**Short exercise:**
Retype the following items verbatim, beginning at the line that contains "attachment options chevron" and stopping after the line that contains "tap(38, 654)".

**Record list:**
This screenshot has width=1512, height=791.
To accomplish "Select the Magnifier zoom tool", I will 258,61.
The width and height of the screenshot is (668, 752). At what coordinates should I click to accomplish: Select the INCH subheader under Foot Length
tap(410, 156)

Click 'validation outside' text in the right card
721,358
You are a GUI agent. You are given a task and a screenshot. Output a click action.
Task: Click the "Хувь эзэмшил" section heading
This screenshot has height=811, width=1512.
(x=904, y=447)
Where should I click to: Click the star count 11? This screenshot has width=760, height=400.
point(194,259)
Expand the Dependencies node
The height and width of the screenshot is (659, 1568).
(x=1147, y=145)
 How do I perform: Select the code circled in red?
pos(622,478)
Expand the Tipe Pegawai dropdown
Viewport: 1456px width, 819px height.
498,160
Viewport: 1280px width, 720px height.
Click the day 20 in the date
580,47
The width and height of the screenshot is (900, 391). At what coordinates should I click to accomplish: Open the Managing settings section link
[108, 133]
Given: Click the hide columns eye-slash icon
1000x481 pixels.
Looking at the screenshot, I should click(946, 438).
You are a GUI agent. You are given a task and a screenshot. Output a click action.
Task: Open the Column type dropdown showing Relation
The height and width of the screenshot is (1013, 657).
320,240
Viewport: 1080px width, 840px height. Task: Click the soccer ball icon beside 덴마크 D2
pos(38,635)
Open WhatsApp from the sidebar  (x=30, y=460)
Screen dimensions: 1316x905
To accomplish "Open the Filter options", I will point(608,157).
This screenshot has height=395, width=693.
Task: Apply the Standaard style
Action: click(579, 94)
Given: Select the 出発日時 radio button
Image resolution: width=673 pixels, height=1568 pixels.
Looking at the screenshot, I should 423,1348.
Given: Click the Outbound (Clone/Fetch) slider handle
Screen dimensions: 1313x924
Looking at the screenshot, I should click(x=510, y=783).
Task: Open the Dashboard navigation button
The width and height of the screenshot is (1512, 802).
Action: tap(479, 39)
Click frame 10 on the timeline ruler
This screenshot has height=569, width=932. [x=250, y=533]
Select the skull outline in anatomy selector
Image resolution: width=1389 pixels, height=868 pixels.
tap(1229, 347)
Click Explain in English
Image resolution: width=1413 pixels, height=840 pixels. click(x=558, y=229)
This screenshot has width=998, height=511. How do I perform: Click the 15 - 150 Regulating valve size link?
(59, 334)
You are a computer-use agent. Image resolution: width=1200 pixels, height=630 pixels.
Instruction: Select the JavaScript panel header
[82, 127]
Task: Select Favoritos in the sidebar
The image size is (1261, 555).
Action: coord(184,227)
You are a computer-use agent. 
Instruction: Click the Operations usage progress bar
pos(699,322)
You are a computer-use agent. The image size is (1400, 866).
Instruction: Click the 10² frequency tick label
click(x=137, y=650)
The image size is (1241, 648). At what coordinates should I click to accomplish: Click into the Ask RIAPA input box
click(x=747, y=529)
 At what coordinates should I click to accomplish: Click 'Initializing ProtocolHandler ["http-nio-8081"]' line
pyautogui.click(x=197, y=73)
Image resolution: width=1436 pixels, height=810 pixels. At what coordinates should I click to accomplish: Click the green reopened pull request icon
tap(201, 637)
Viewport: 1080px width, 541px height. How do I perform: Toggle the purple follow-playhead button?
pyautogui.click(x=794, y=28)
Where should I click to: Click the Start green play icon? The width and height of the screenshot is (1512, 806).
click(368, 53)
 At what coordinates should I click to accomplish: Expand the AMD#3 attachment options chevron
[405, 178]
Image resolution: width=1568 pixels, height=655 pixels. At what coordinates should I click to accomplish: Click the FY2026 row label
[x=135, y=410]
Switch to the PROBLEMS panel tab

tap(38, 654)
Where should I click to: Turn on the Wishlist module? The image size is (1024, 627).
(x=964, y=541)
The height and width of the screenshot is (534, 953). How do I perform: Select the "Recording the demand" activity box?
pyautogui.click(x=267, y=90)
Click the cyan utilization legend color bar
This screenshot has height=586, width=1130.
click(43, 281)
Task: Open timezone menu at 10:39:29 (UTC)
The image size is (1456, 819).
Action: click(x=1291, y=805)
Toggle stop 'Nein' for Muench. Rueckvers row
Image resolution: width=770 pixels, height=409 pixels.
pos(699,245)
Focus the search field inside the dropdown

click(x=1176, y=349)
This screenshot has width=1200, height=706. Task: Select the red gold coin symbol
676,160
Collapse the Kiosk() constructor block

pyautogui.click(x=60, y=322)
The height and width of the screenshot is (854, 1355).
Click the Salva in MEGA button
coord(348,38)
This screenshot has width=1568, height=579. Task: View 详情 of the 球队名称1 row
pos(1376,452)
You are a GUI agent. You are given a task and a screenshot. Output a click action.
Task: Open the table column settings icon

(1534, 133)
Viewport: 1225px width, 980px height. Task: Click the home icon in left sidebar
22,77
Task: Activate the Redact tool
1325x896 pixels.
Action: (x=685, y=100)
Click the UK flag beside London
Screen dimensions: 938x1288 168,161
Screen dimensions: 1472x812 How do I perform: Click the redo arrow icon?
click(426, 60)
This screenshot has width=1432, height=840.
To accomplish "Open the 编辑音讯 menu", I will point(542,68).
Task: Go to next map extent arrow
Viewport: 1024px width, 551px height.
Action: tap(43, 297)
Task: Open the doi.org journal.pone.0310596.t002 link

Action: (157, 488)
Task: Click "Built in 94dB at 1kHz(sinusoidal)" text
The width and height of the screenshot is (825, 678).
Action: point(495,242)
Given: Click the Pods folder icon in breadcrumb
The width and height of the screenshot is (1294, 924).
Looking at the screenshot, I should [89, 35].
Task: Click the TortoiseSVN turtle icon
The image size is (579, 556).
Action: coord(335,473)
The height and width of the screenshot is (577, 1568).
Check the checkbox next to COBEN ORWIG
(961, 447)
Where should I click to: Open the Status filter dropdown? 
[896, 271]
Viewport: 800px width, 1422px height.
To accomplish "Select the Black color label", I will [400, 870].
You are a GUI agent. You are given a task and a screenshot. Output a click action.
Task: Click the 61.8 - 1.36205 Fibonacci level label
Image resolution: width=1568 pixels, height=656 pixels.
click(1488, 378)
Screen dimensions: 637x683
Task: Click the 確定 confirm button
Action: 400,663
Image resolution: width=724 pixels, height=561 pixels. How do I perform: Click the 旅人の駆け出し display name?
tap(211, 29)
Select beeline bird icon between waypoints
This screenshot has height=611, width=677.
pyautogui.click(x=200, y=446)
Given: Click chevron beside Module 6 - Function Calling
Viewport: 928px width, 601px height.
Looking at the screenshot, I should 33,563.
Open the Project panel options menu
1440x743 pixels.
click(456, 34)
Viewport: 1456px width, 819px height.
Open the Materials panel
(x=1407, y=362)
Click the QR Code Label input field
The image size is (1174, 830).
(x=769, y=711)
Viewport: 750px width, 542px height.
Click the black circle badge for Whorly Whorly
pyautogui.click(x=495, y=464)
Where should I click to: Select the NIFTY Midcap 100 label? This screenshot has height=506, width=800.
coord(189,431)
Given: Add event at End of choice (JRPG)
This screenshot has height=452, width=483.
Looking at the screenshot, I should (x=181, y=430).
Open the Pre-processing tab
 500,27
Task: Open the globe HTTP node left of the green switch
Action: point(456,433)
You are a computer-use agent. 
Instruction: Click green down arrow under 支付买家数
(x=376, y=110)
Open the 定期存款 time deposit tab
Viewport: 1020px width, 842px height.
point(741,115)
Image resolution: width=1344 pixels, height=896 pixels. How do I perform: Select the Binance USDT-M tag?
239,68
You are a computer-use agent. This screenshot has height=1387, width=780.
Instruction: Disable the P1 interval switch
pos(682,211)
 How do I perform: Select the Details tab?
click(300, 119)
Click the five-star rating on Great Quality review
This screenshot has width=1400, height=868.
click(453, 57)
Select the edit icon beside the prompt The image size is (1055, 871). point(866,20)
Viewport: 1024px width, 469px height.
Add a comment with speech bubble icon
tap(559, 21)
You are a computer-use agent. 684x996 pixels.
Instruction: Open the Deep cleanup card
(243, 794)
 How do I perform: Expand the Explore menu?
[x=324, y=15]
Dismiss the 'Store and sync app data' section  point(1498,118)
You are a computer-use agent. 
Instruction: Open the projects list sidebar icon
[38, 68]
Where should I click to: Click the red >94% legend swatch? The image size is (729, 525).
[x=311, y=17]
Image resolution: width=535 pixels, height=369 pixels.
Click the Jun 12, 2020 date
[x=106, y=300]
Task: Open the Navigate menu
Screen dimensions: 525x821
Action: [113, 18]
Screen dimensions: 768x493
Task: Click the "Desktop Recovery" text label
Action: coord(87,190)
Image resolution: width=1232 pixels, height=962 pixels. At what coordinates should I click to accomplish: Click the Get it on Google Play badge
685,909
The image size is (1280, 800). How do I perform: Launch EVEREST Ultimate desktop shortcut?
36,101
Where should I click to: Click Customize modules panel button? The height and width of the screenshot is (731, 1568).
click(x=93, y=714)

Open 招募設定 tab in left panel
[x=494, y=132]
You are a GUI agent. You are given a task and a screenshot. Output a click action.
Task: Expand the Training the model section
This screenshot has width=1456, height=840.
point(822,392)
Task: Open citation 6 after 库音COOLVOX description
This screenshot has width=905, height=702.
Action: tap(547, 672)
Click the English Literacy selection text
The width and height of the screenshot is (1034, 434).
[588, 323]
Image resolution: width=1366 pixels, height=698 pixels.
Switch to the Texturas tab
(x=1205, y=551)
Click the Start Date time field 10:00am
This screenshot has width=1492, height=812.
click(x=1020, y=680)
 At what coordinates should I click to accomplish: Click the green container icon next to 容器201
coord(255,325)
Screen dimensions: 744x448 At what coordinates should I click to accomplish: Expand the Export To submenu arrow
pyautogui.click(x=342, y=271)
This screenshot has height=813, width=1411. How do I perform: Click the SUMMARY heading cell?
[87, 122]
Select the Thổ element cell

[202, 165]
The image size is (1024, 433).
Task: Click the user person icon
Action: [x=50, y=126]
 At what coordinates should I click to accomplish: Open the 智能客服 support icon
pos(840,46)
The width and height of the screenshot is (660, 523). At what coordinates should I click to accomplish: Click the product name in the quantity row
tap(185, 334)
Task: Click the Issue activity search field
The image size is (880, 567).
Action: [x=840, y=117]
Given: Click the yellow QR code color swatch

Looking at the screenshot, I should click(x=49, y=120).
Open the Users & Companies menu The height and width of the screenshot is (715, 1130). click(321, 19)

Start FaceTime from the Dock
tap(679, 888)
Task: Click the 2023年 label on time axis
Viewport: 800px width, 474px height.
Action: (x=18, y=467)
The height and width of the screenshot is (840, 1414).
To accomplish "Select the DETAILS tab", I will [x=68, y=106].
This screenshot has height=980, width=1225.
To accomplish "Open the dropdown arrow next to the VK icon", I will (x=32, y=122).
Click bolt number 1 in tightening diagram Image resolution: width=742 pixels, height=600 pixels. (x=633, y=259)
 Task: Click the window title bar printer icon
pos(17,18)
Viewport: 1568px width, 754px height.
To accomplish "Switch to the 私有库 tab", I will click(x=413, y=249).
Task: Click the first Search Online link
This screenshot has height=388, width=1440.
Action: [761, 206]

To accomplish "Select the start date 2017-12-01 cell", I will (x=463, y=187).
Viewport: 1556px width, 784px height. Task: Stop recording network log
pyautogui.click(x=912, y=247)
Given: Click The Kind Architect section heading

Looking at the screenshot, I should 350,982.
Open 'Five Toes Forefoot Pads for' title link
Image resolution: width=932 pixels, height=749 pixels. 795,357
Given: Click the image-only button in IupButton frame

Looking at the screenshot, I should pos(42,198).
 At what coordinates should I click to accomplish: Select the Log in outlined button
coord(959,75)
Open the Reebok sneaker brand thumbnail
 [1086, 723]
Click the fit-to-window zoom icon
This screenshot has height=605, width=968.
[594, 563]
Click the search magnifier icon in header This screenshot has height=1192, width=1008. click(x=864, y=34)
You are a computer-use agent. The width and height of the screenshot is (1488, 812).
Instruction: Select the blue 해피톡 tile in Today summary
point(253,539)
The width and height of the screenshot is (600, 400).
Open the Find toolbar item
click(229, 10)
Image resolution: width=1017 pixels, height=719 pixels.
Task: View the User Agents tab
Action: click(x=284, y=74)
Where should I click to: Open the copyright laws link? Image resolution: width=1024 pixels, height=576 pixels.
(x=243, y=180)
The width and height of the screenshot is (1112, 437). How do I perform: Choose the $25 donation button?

**Problem solution:**
 At what coordinates should I click to accomplish: Expand the AMD#3 attachment options chevron
[405, 178]
Image resolution: width=1568 pixels, height=655 pixels. At what coordinates should I click to accomplish: Click the FY2026 row label
[x=135, y=410]
Switch to the PROBLEMS panel tab

tap(38, 654)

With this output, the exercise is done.